**PROBLEM REQUIREMENTS:**
Print the records from the line containing "What do you see at coordinates (1132, 112)" through the line containing "center [1132, 112].", both included, reproducing each line word for word. Omit the pictures.

**RECORDS TO PROCESS:**
────

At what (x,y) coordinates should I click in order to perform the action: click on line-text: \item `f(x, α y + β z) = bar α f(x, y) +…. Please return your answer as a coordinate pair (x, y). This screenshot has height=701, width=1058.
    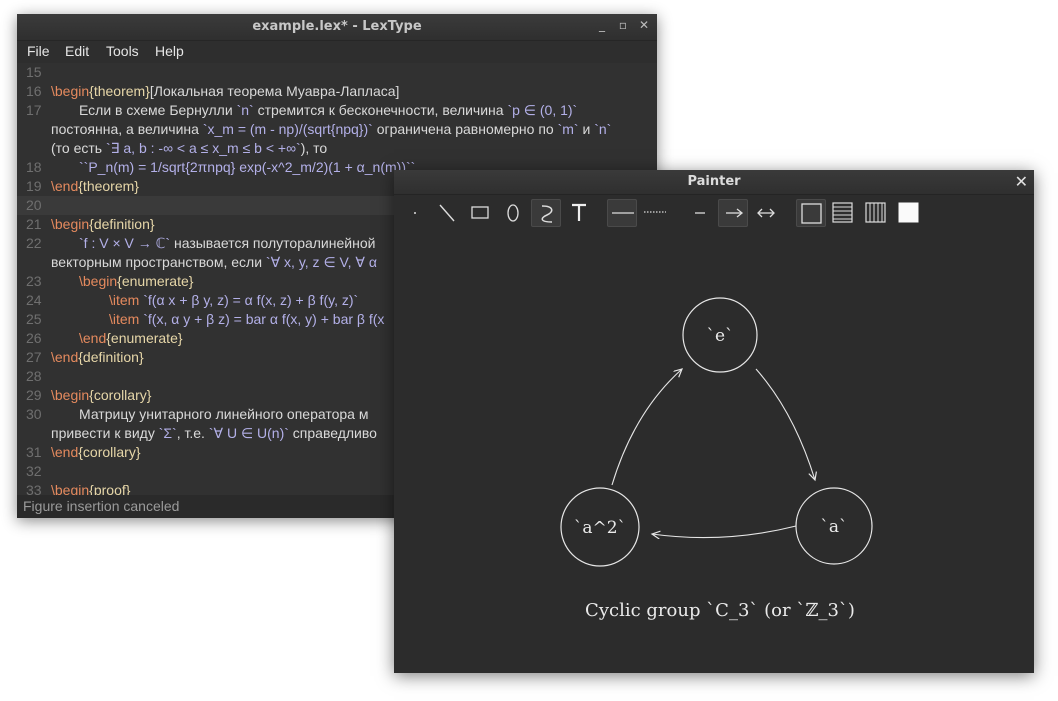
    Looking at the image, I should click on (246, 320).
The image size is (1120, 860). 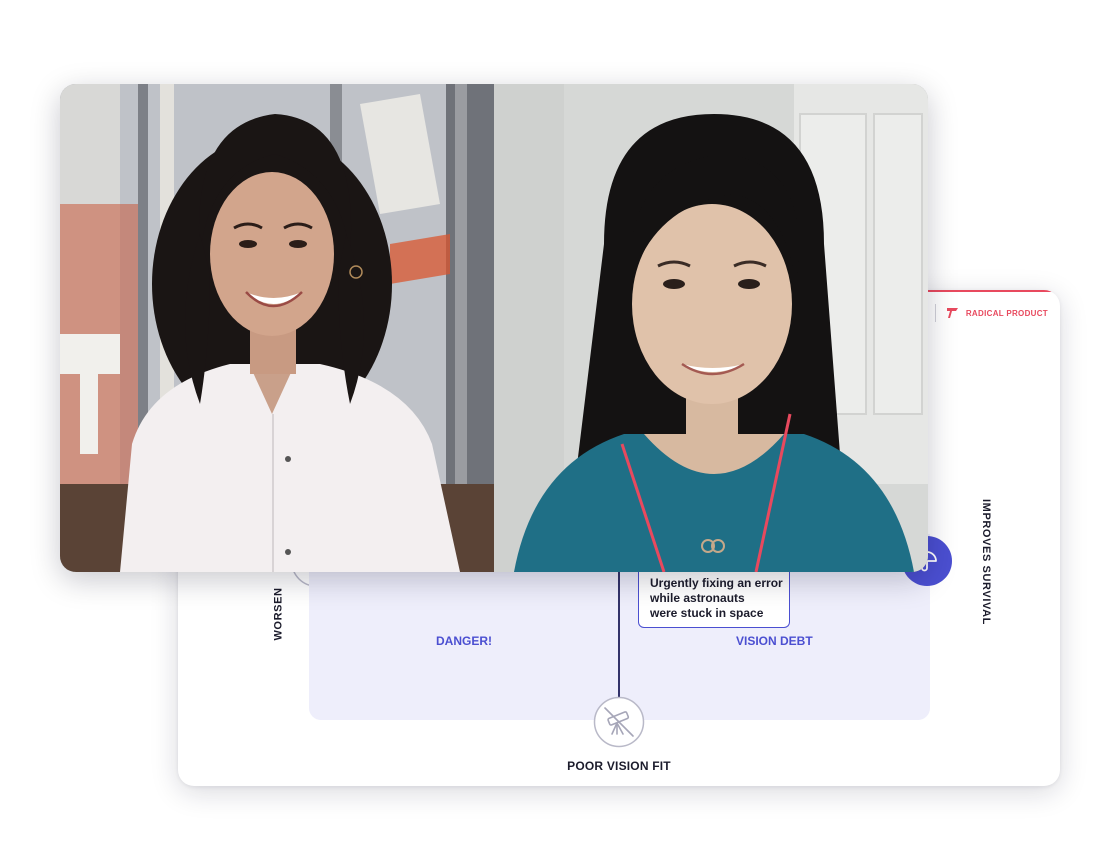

────

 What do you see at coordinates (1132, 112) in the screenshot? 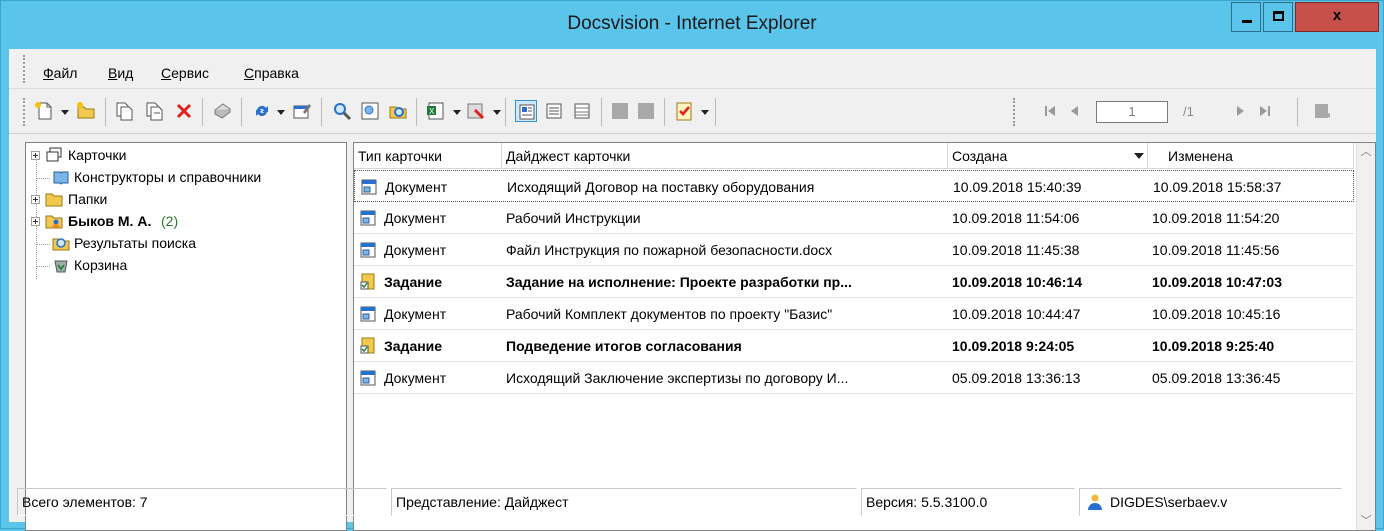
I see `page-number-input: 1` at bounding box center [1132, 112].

────

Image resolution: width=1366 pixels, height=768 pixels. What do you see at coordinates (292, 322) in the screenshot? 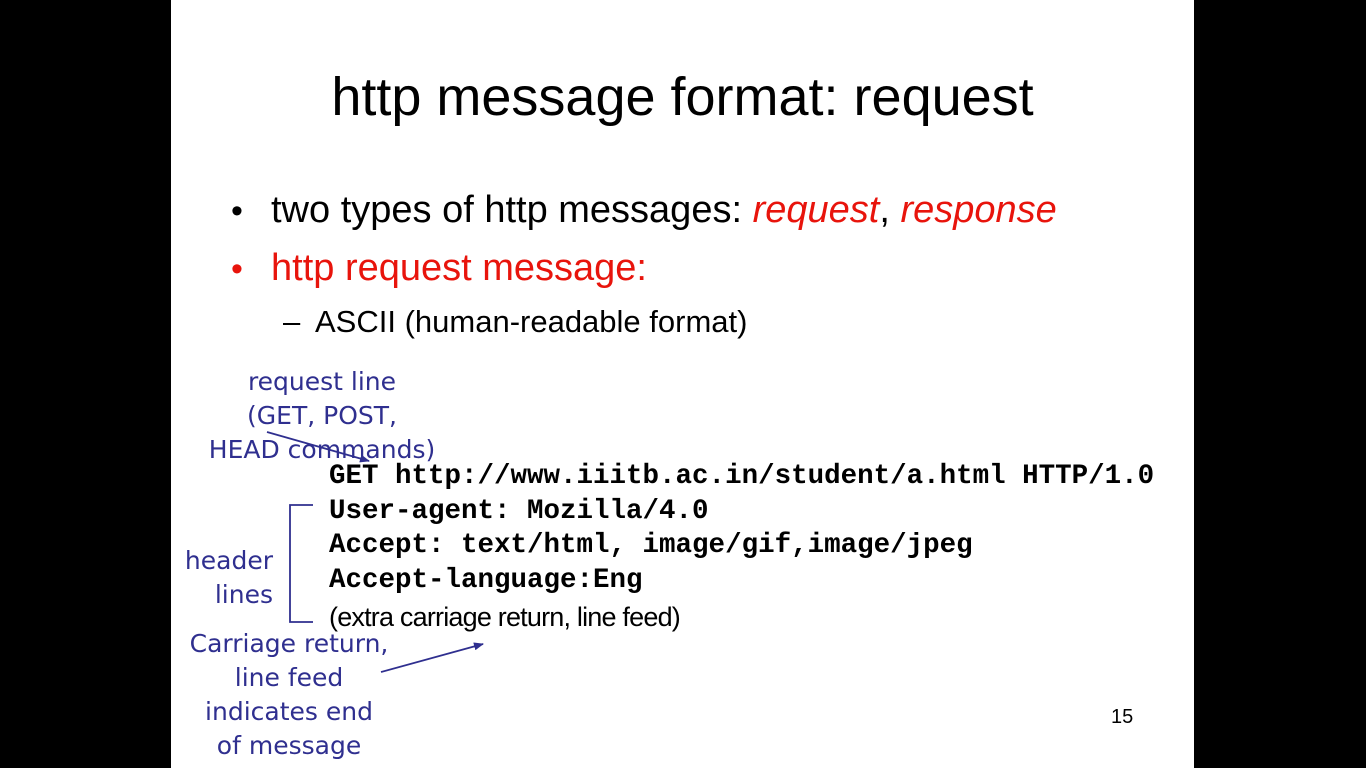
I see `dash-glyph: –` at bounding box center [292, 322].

────

**EXERCISE RESPONSE:**
 What do you see at coordinates (1132, 112) in the screenshot? 
I see `page-number-input: 1` at bounding box center [1132, 112].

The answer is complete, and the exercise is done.